Beyond Mill lies Marx. Anyone who has engaged in political controversy will have experienced a moment of elation when they produce an argument that is so clear, so logical, so morally certain, so factually accurate and so elegantly presented that they cannot imagine how anyone could read it and fail to be convinced. It is best to get these delusions out of your system early in a writing career, because readers rarely accept arguments that challenge their interests. Even if they acknowledge at some level that there may be truth in what you say, they will blank out the unwelcome knowledge. By blanking out, I do not mean that they fall for one of the standard cognitive biases that push people into delusion and denial, simply that they decide that it is not advantageous to act on what you have said, even though they suspect that you may be right. Political information is not neutral. It always helps someone and hinders someone else. If you show that a conservative politician is corrupt or incompetent, conservatives worry that your work will help bring to power left-wing politicians who will raise their taxes. If you show that a left-wing politician is a charlatan, left-wing readers worry about the boost you are giving to conservatives who will reduce the welfare state on which they depend. During the Arab Spring, outsiders thought that once the subject peoples had risen up, the dictators would vanish like mist before the wind. As it turned out, the dictators had supporters, not just among servants of the regime who feared the loss of their jobs, but among those who preferred tyranny to chaos. China, the world’s most populous country, and Russia, the world’s largest country, are autocracies whose rulers convince a proportion of the population that it is better to blank out knowledge of their arbitrary abuses of power and concentrate instead on the deluge that could follow if their arbitrary power collapsed.

As we have seen, Westerners who know perfectly well that the God of the Torah, the Bible and the Koran is a fable nevertheless refuse to condemn the bigotry of the faithful for fear of provoking a violent reaction or laying themselves open to accusations of religious prejudice. Instead of denouncing oppression, they concentrate their energy on denouncing ‘new atheists’ and ‘enlightenment fundamentalists’ for voicing what they know to be true. Meanwhile, in any business or state bureaucracy, it is far from certain that a whistleblower will win the admiration of his or her colleagues. Even if their supposedly secret information is not false or is beside the point, even if they are not leaking commercially confidential information that an organisation has every right to keep private, their actions will damage their firm or institution. The scandal will delight its private or bureaucratic rivals, and in extreme cases threaten the whistleblowers’ colleagues’ income or jobs.
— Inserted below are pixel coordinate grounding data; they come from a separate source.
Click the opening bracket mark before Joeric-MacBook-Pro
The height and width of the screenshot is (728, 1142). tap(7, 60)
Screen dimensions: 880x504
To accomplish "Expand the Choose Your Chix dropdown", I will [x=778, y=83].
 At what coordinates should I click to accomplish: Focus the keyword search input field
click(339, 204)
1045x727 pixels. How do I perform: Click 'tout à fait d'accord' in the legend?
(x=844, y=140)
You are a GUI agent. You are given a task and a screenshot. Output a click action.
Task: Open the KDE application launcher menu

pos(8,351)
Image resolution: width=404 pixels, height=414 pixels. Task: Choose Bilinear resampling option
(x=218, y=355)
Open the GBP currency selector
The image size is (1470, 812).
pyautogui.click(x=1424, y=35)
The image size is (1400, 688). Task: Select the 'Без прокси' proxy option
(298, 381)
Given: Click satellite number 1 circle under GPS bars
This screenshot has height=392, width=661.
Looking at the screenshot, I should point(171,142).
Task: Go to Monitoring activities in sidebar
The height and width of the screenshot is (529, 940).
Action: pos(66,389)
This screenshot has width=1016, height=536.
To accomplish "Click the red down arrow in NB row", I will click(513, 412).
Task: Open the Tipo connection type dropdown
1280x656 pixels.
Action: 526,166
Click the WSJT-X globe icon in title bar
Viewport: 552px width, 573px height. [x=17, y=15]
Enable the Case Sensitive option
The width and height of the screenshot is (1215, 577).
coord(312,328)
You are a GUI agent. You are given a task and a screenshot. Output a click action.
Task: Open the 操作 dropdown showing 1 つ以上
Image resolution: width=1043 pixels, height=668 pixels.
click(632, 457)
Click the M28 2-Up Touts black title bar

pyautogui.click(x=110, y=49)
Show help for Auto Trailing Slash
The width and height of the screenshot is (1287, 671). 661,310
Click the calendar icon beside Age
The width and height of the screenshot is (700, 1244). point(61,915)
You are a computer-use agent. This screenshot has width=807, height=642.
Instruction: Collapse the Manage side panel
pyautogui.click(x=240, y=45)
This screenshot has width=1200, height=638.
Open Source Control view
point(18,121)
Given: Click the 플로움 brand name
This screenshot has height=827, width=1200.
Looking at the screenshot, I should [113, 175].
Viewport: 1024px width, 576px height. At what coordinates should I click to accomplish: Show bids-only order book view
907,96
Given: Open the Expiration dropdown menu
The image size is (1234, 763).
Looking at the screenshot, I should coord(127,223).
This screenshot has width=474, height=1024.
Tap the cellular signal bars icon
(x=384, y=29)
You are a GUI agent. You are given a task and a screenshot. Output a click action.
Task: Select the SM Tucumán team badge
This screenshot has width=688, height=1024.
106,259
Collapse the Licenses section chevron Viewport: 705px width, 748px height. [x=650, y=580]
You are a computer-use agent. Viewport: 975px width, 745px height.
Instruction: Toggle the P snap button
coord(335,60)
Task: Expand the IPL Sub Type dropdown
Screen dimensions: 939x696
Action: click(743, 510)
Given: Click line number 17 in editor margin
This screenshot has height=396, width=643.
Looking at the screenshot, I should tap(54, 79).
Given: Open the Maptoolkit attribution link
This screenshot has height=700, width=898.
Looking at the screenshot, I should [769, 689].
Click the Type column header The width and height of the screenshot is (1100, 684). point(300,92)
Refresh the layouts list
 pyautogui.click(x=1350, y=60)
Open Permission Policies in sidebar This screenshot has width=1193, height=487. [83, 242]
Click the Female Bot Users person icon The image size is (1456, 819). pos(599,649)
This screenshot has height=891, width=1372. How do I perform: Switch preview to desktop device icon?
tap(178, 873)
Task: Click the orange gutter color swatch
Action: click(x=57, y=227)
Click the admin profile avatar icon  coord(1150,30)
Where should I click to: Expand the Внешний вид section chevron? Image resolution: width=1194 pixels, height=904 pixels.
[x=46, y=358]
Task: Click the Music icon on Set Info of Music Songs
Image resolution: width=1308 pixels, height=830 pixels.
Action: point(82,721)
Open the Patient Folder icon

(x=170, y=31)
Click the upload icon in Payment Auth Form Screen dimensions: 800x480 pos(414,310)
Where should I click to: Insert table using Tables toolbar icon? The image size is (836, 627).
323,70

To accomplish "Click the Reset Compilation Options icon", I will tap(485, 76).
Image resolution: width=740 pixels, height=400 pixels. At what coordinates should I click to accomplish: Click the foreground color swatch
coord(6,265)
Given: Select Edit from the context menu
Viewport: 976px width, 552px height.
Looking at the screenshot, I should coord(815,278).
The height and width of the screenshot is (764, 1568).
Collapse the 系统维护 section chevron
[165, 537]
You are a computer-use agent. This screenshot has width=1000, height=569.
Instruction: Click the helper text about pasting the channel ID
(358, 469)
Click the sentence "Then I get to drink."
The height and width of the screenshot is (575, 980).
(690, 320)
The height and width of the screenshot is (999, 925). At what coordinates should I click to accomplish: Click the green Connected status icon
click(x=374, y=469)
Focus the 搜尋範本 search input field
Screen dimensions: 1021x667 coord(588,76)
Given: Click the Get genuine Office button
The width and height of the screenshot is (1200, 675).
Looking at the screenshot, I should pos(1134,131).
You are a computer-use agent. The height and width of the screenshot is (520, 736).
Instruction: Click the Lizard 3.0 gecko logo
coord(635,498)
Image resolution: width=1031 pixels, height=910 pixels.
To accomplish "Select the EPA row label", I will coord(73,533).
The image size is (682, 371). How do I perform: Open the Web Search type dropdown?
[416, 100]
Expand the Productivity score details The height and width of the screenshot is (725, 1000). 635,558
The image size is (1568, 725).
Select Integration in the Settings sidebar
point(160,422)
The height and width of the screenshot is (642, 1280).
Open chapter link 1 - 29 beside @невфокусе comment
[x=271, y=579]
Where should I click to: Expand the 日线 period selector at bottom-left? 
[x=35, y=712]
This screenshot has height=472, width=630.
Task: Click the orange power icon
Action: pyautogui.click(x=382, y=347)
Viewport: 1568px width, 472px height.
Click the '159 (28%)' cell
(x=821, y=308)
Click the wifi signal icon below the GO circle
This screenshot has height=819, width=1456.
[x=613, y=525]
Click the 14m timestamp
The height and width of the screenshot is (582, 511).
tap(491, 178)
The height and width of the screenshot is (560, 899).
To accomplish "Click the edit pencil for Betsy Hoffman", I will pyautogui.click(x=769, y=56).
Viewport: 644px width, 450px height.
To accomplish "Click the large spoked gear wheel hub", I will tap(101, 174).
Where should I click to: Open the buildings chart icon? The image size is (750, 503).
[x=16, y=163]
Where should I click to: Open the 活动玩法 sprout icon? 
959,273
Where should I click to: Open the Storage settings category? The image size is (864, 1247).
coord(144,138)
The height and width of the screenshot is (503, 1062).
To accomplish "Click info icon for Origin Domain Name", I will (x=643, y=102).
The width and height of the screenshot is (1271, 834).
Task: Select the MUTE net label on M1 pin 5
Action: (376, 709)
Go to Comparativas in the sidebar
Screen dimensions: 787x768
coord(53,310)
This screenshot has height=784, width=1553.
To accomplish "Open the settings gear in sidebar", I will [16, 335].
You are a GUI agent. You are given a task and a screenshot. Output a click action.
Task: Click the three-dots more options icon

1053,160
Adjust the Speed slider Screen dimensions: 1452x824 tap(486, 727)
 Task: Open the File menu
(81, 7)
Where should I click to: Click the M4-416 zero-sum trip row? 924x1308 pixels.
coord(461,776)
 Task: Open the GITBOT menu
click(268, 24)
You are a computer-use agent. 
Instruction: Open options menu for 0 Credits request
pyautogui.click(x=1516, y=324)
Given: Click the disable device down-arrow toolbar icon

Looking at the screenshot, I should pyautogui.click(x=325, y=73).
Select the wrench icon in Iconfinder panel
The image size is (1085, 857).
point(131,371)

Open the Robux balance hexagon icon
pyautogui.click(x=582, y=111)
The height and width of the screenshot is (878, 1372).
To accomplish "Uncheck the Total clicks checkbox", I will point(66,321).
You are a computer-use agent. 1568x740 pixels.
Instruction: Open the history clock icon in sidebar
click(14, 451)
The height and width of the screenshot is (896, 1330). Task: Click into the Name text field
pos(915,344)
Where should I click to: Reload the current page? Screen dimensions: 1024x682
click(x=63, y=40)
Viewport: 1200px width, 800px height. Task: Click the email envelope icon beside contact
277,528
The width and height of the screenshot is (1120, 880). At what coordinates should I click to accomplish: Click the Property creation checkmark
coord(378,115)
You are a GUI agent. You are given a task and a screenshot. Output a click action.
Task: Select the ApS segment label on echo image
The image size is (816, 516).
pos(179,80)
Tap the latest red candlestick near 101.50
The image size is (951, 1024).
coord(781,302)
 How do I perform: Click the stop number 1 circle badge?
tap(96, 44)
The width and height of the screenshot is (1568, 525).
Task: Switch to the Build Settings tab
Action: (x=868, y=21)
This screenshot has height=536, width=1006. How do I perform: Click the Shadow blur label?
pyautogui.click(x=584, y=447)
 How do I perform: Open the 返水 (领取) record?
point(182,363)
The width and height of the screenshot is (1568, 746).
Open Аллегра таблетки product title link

Employers, like kings, dictators, politicians, bishops, rabbis, imams, priests, civil servants, judges and censors, can urge their fellow citizens to shut up and forget for fear of the consequences.

Given the political, cultural, psychological and economic forces ranged against freedom of speech and freedom of the press, the wonder of free societies is not that they are rare, but that they exist at all. In these circumstances, one might have hoped a country that boasted of being a bastion of liberty would have protected its precious inheritance.